» HOW TO COMPLETE THIS TASK:
All of the records must be repeated exactly.

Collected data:

******************************

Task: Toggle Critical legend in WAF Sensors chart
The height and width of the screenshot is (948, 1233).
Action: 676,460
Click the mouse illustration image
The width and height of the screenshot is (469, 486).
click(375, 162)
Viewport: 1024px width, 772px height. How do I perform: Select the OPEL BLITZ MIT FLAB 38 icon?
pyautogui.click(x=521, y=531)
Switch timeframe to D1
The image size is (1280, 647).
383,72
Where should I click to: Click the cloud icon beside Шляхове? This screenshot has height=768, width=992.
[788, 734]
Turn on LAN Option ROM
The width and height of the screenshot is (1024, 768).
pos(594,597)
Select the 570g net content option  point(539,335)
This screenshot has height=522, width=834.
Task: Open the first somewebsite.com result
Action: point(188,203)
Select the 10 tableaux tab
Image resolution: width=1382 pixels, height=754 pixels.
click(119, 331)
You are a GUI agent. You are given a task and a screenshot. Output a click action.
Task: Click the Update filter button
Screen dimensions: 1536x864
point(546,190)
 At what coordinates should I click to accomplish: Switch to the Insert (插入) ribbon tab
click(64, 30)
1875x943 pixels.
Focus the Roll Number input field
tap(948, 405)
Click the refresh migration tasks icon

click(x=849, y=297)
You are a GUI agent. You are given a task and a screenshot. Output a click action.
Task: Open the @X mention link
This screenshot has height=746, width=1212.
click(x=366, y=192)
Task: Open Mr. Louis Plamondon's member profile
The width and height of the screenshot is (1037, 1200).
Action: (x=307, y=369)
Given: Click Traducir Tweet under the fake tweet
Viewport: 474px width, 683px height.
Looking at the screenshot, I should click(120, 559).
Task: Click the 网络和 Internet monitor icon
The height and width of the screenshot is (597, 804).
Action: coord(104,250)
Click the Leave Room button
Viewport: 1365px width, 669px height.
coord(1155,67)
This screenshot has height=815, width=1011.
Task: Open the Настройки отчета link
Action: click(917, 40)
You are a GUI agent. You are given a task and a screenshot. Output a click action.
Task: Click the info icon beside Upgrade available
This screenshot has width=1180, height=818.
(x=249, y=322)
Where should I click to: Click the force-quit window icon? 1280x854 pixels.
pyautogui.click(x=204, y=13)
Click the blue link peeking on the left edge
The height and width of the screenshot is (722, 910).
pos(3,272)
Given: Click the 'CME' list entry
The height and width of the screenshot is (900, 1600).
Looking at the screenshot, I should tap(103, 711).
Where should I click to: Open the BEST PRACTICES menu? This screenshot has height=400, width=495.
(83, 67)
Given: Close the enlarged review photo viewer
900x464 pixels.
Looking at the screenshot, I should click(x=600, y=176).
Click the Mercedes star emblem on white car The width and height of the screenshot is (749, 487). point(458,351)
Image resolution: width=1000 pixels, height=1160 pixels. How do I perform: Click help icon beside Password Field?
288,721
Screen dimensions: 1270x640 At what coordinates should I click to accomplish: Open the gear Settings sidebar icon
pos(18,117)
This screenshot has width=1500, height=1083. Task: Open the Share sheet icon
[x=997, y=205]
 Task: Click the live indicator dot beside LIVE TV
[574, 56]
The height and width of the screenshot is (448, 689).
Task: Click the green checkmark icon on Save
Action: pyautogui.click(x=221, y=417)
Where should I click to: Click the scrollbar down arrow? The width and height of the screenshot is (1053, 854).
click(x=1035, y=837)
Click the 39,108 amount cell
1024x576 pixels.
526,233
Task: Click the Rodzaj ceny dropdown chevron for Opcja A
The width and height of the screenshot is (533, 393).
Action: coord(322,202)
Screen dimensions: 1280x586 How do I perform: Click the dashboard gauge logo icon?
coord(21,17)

******************************

» YOUR SOLUTION:
Task: Toggle Critical legend in WAF Sensors chart
The height and width of the screenshot is (948, 1233).
Action: 676,460
Click the mouse illustration image
The width and height of the screenshot is (469, 486).
click(375, 162)
Viewport: 1024px width, 772px height. How do I perform: Select the OPEL BLITZ MIT FLAB 38 icon?
pyautogui.click(x=521, y=531)
Switch timeframe to D1
The image size is (1280, 647).
383,72
Where should I click to: Click the cloud icon beside Шляхове? This screenshot has height=768, width=992.
[788, 734]
Turn on LAN Option ROM
The width and height of the screenshot is (1024, 768).
pos(594,597)
Select the 570g net content option  point(539,335)
This screenshot has height=522, width=834.
Task: Open the first somewebsite.com result
Action: point(188,203)
Select the 10 tableaux tab
Image resolution: width=1382 pixels, height=754 pixels.
click(119, 331)
You are a GUI agent. You are given a task and a screenshot. Output a click action.
Task: Click the Update filter button
Screen dimensions: 1536x864
point(546,190)
 At what coordinates should I click to accomplish: Switch to the Insert (插入) ribbon tab
click(64, 30)
1875x943 pixels.
Focus the Roll Number input field
tap(948, 405)
Click the refresh migration tasks icon

click(x=849, y=297)
You are a GUI agent. You are given a task and a screenshot. Output a click action.
Task: Open the @X mention link
This screenshot has height=746, width=1212.
click(x=366, y=192)
Task: Open Mr. Louis Plamondon's member profile
The width and height of the screenshot is (1037, 1200).
Action: (x=307, y=369)
Given: Click Traducir Tweet under the fake tweet
Viewport: 474px width, 683px height.
Looking at the screenshot, I should click(120, 559).
Task: Click the 网络和 Internet monitor icon
The height and width of the screenshot is (597, 804).
Action: coord(104,250)
Click the Leave Room button
Viewport: 1365px width, 669px height.
coord(1155,67)
This screenshot has height=815, width=1011.
Task: Open the Настройки отчета link
Action: click(917, 40)
You are a GUI agent. You are given a task and a screenshot. Output a click action.
Task: Click the info icon beside Upgrade available
This screenshot has width=1180, height=818.
(x=249, y=322)
Where should I click to: Click the force-quit window icon? 1280x854 pixels.
pyautogui.click(x=204, y=13)
Click the blue link peeking on the left edge
The height and width of the screenshot is (722, 910).
pos(3,272)
Given: Click the 'CME' list entry
The height and width of the screenshot is (900, 1600).
Looking at the screenshot, I should tap(103, 711).
Where should I click to: Open the BEST PRACTICES menu? This screenshot has height=400, width=495.
(83, 67)
Given: Close the enlarged review photo viewer
900x464 pixels.
Looking at the screenshot, I should click(x=600, y=176).
Click the Mercedes star emblem on white car The width and height of the screenshot is (749, 487). point(458,351)
Image resolution: width=1000 pixels, height=1160 pixels. How do I perform: Click help icon beside Password Field?
288,721
Screen dimensions: 1270x640 At what coordinates should I click to accomplish: Open the gear Settings sidebar icon
pos(18,117)
This screenshot has width=1500, height=1083. Task: Open the Share sheet icon
[x=997, y=205]
 Task: Click the live indicator dot beside LIVE TV
[574, 56]
The height and width of the screenshot is (448, 689).
Task: Click the green checkmark icon on Save
Action: pyautogui.click(x=221, y=417)
Where should I click to: Click the scrollbar down arrow? The width and height of the screenshot is (1053, 854).
click(x=1035, y=837)
Click the 39,108 amount cell
1024x576 pixels.
526,233
Task: Click the Rodzaj ceny dropdown chevron for Opcja A
The width and height of the screenshot is (533, 393).
Action: coord(322,202)
Screen dimensions: 1280x586 How do I perform: Click the dashboard gauge logo icon?
coord(21,17)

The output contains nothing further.